--- DATA PROVIDED Enclosed Below ---

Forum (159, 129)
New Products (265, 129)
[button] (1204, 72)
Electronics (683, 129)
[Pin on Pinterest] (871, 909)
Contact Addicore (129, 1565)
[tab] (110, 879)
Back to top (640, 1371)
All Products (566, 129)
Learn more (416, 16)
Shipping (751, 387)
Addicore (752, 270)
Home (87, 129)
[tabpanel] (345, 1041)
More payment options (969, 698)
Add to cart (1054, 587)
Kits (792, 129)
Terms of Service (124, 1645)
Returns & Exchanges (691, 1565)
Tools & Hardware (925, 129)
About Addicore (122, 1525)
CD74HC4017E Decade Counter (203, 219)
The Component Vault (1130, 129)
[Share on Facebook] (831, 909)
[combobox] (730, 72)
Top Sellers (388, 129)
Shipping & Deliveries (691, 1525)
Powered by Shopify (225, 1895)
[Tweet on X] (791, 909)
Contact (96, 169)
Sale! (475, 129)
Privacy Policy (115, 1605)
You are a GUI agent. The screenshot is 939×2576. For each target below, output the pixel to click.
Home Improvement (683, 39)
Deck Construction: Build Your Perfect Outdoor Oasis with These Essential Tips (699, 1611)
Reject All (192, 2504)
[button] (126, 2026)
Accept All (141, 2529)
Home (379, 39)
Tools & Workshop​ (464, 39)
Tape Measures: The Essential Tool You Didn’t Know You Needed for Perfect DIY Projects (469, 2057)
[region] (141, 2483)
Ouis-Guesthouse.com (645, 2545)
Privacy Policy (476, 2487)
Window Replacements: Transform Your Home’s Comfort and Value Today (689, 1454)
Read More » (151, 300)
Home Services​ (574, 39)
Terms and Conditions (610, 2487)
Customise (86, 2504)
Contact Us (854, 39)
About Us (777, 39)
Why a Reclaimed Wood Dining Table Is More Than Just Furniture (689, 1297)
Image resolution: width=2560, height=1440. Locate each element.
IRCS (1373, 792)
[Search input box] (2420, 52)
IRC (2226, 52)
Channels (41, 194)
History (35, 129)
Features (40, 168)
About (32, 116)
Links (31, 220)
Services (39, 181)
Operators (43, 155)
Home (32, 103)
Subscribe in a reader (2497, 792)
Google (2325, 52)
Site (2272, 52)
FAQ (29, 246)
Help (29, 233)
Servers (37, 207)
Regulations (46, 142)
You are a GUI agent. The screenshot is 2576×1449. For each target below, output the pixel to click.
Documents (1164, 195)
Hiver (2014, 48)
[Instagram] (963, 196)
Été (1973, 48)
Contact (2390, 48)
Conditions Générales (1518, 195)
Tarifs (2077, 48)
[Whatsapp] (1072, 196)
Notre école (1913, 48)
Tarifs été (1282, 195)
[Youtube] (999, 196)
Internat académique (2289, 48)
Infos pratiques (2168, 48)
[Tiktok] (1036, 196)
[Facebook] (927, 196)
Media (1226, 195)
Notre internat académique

--- End of Enclosed DATA PROVIDED ---

> _TASK REQUIREMENTS_:
Every record is to be repeated exactly as written.

> _OUTPUT OF THE EXERCISE_:
Forum (159, 129)
New Products (265, 129)
[button] (1204, 72)
Electronics (683, 129)
[Pin on Pinterest] (871, 909)
Contact Addicore (129, 1565)
[tab] (110, 879)
Back to top (640, 1371)
All Products (566, 129)
Learn more (416, 16)
Shipping (751, 387)
Addicore (752, 270)
Home (87, 129)
[tabpanel] (345, 1041)
More payment options (969, 698)
Add to cart (1054, 587)
Kits (792, 129)
Terms of Service (124, 1645)
Returns & Exchanges (691, 1565)
Tools & Hardware (925, 129)
About Addicore (122, 1525)
CD74HC4017E Decade Counter (203, 219)
The Component Vault (1130, 129)
[Share on Facebook] (831, 909)
[combobox] (730, 72)
Top Sellers (388, 129)
Shipping & Deliveries (691, 1525)
Powered by Shopify (225, 1895)
[Tweet on X] (791, 909)
Contact (96, 169)
Sale! (475, 129)
Privacy Policy (115, 1605)
You are a GUI agent. The screenshot is 939×2576. For each target below, output the pixel to click.
Home Improvement (683, 39)
Deck Construction: Build Your Perfect Outdoor Oasis with These Essential Tips (699, 1611)
Reject All (192, 2504)
[button] (126, 2026)
Accept All (141, 2529)
Home (379, 39)
Tools & Workshop​ (464, 39)
Tape Measures: The Essential Tool You Didn’t Know You Needed for Perfect DIY Projects (469, 2057)
[region] (141, 2483)
Ouis-Guesthouse.com (645, 2545)
Privacy Policy (476, 2487)
Window Replacements: Transform Your Home’s Comfort and Value Today (689, 1454)
Read More » (151, 300)
Home Services​ (574, 39)
Terms and Conditions (610, 2487)
Customise (86, 2504)
Contact Us (854, 39)
About Us (777, 39)
Why a Reclaimed Wood Dining Table Is More Than Just Furniture (689, 1297)
Image resolution: width=2560, height=1440. Locate each element.
IRCS (1373, 792)
[Search input box] (2420, 52)
IRC (2226, 52)
Channels (41, 194)
History (35, 129)
Features (40, 168)
About (32, 116)
Links (31, 220)
Services (39, 181)
Operators (43, 155)
Home (32, 103)
Subscribe in a reader (2497, 792)
Google (2325, 52)
Site (2272, 52)
FAQ (29, 246)
Help (29, 233)
Servers (37, 207)
Regulations (46, 142)
You are a GUI agent. The screenshot is 2576×1449. For each target below, output the pixel to click.
Documents (1164, 195)
Hiver (2014, 48)
[Instagram] (963, 196)
Été (1973, 48)
Contact (2390, 48)
Conditions Générales (1518, 195)
Tarifs (2077, 48)
[Whatsapp] (1072, 196)
Notre école (1913, 48)
Tarifs été (1282, 195)
[Youtube] (999, 196)
Internat académique (2289, 48)
Infos pratiques (2168, 48)
[Tiktok] (1036, 196)
[Facebook] (927, 196)
Media (1226, 195)
Notre internat académique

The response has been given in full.